In another development, he said that trade figures for the second quarter of 2018 received from the National Bureau of Statistics (NBS) showed that total imports value was N2.10 billion, 16.3 per cent lower than the first quarter, which was N2.51 billion and -19.9 per cent lower than the first quarter of 2017 N2.63 billion.
“The report on the bureau’s site showed that the value of imported agricultural goods in the second quarter of 2018 (N224.52 billion) increased by 21.7 per cent from quarter one, (N184.49 billion) and lower by -3.14 per cent from quarter two, 2017 (N231.80 billion).
“According to the report, raw materials imports in quarter two, 2018 (N261.10 billion) declined by -8.3 per cent compared to quarter one, (N284.81 billion) and lower by -14.2 per cent compared to quarter two, 2017 (N304.43 billion).
“The solid minerals import in quarter two, 2018 (N17.29 billion) increased by 37 per cent on a quarter-to-quarter basis (N12.62 billion), but declined by -91 per cent on a year-to-year basis (N193.16 billion).

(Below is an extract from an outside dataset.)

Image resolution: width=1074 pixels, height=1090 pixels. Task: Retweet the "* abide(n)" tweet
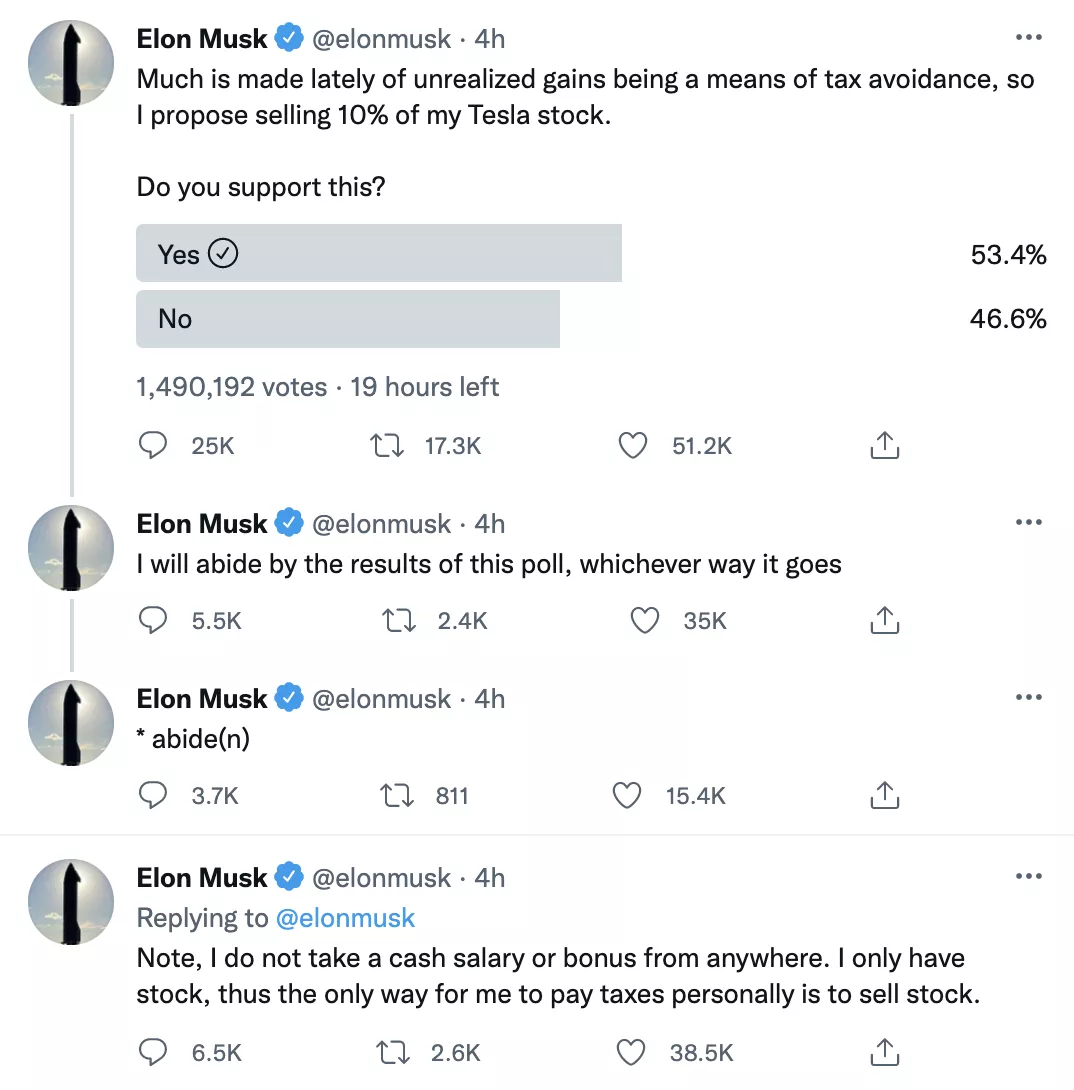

“Energy goods imports in quarter two, 2018 (N98.17 million) was 202.6 per cent higher than quarter
The NBS reports that the value of manufactured goods imported in quarter two, 2018 (N1,175.86 billion) declined by -1.2 per cent over the previous quarter (N1,189.97 billion) but increased by 1.6 per cent over the same quarter in 2017.”
He recalled that the Federal Ministry of Agriculture and Rural Development and the CBN had been collaborating to reduce the volume of rice importation through what has become famed as the Rice Revolution.